A woman who lost her left leg below the knee in the Boston Marathon bombings says she's had too much support from friends, family and strangers to be devastated.

Heather Abbott, 38, from Newport, R.I., had her foot mangled in the second blast on April 15 — one of more than 200 injuries in the explosions that also left three dead. After initially hoping her foot could be saved, Abbott decided she'd be better off with a prosthetic.

Abbott, who was upbeat throughout a news conference at Brigham and Women's Hospital in Boston, said if you had told her before the explosions that she would lose a foot, "I think I would have been devastated. And I really haven't had a moment of being devastated."

Abbott said she's been overwhelmed by the support, interest and caring from people since the attacks, starting almost immediately afterward. She was lining up to get into the Forum bar on Boylston Street when the explosion blew her into the bar. Abbott said she initially wondered who could help her with so many people running for their lives.

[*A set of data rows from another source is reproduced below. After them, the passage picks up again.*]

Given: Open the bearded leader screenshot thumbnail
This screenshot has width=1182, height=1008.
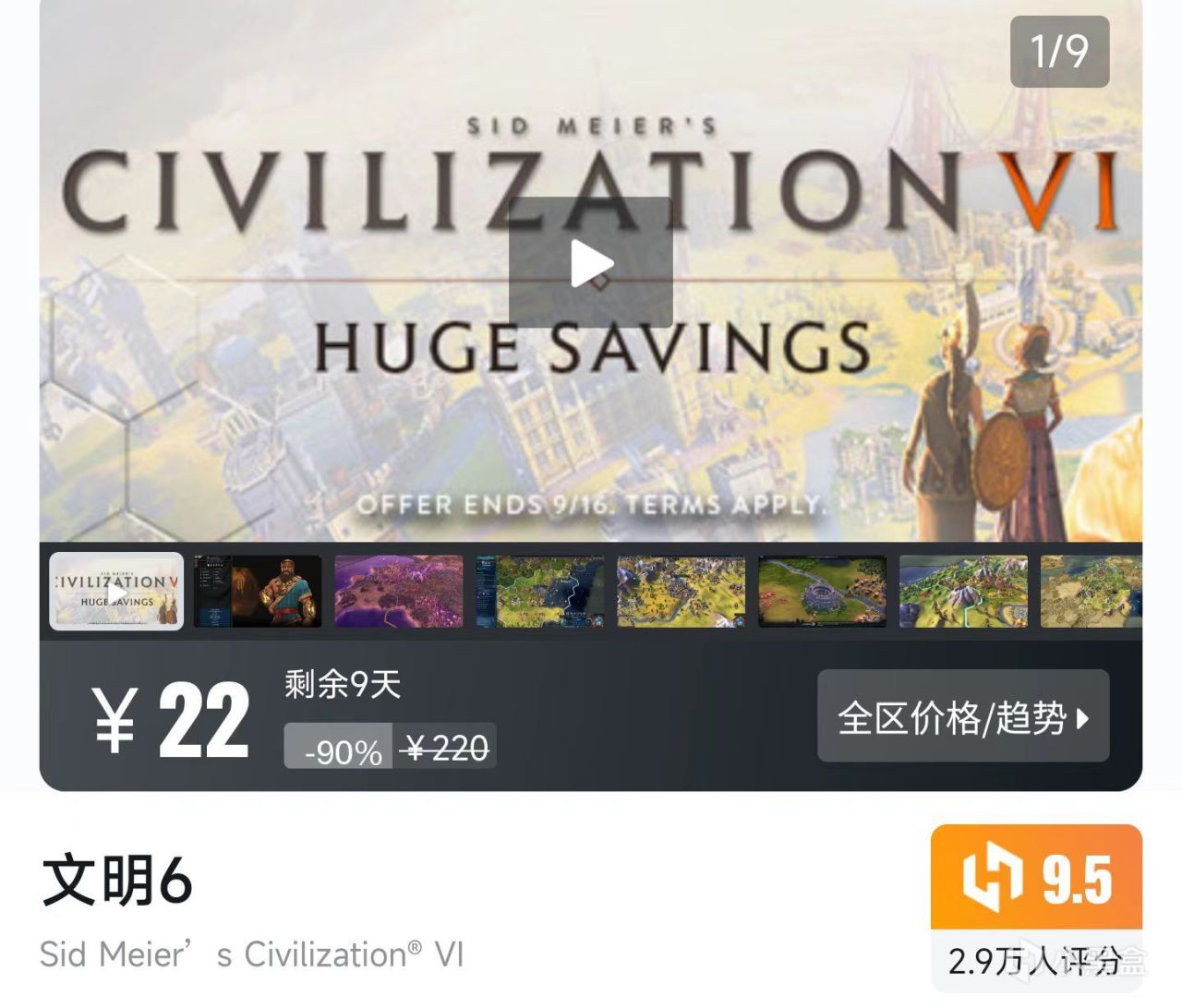Looking at the screenshot, I should click(x=258, y=592).
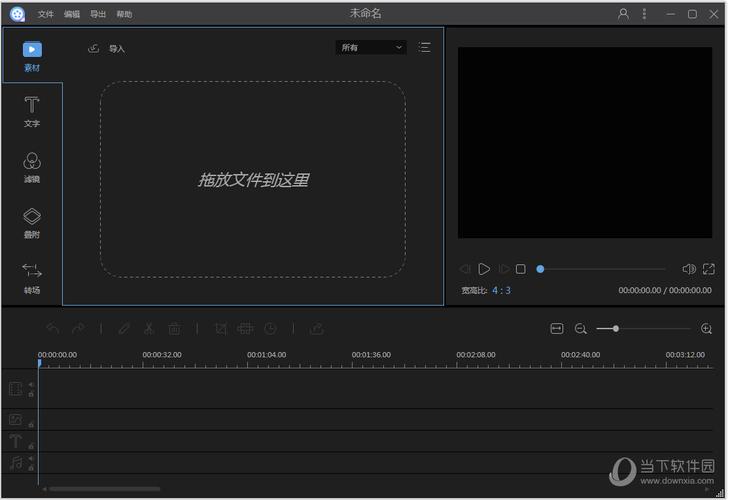Play the preview video
Viewport: 730px width, 500px height.
(x=484, y=269)
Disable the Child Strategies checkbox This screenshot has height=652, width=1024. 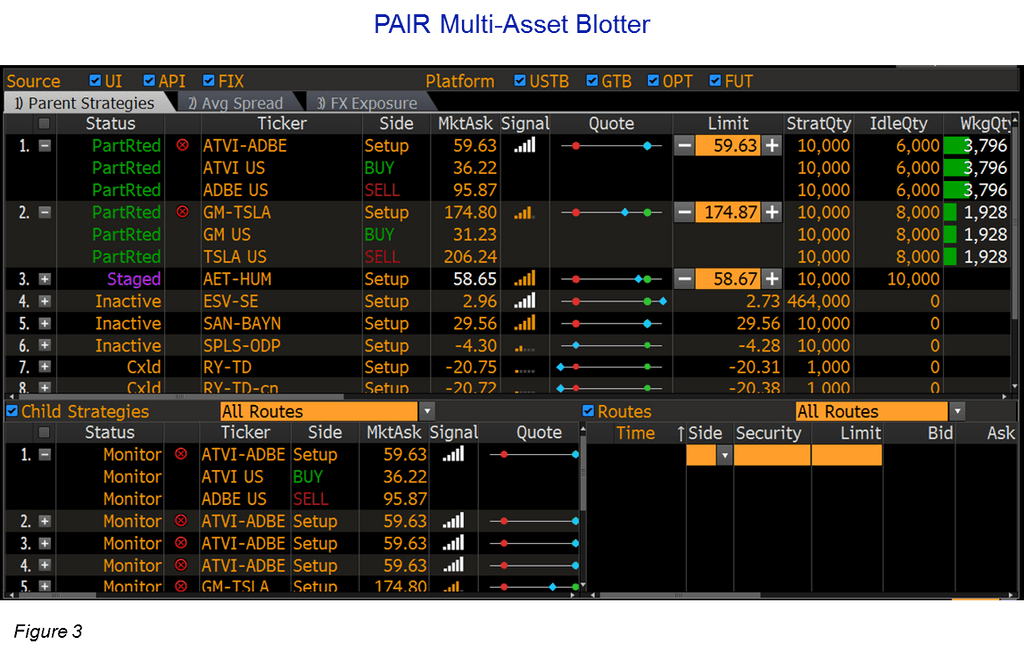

But two men and two women helped get her into an ambulance, she said.

Hasn't thought about suspects

All the support means she's had no time to despair, either at her situation or the suspects, Dzhokar and Tamerlan Tsarnaev. "I don't even know how to pronounce their names," she said, noting that she's purposely avoided news coverage of the event. She said she might get angry when she delves into the details, but she hasn't yet.

"This is the situation I'm faced with," she said. "It's not going to change, so for me to sort of dwell on the negative is going to be a waste of time for me."

Abbott met Michelle Obama in the early days of her recovery and the president's wife gave her a coin she normally gives to military personnel who are injured. Their discussion was brief, however: "I was under the influence of a lot of medication," Abbott said, smiling.